Some devices are built for utter dystopia. The Heatbit Maxi, a space heater that also mines bitcoin, is one such device.
In case you're so rich you didn't notice, residential electricity rates have corkscrewed to stratospheric heights in the US since 2020, rising more than 40 percent in the past six years as of February 2026. Weather prone to extreme temperatures and gone utterly chaotic doesn't help much with heating and cooling bills.
And so here comes Heatbit with an unlikely but maybe irresistible solution. What if your space heater mined bitcoin to offset energy costs? Or, conversely, what if your energy-intensive bitcoin miner offset its horrible energy use by also helping heat your house? And what if the Heatbit also ran the air through a HEPA filter, to fend off whatever horrible, health-ruining things are swirling around in our dystopian air?
Video: Matthew Korfhage
Perhaps no device this year has been the subject of as many email chains and Slack threads from other WIRED staffers as this Heatbit, forwarded along with a mix of bemusement and genuine curiosity. Gearheads are worse than a sewing circle sometimes.

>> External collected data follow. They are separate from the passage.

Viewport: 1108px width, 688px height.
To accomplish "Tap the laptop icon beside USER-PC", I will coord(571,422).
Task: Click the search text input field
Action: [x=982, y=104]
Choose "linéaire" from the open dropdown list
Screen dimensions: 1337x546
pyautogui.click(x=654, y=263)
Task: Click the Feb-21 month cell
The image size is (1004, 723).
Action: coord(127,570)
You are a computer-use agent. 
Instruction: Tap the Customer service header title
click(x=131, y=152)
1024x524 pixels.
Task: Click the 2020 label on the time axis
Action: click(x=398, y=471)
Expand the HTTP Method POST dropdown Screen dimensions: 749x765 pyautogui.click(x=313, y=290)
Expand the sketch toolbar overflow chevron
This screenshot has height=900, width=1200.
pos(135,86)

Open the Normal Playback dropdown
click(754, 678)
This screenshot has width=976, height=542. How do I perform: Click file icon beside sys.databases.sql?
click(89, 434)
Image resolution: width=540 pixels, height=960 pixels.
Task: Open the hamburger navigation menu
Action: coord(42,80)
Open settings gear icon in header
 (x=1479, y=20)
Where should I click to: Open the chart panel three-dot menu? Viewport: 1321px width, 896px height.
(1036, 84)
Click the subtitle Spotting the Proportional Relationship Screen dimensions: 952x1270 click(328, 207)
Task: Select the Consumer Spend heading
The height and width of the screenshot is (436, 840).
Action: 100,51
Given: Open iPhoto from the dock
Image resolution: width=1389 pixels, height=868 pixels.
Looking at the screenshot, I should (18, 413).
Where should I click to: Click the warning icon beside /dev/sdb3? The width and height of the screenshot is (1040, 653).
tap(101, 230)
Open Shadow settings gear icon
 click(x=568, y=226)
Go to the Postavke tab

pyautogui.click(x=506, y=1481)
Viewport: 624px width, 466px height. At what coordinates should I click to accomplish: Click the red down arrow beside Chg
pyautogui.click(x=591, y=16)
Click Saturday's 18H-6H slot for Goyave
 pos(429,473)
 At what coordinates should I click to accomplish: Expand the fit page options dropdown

But while the Heatbit is an intriguingly ingenious notion when drawn on a cocktail napkin, the devil is in the details. And I can't make this thing pencil at the current bitcoin price. It's neither a great heater nor the most energy-efficient bitcoin miner on the market. And the high up-front price ($1,499) means any energy savings will likely take years to surface unless you're quite crafty about when you use it, and live in the right place.
Here's the math on the back of my envelope.
A Solution to Unprofitable Bitcoin Mining?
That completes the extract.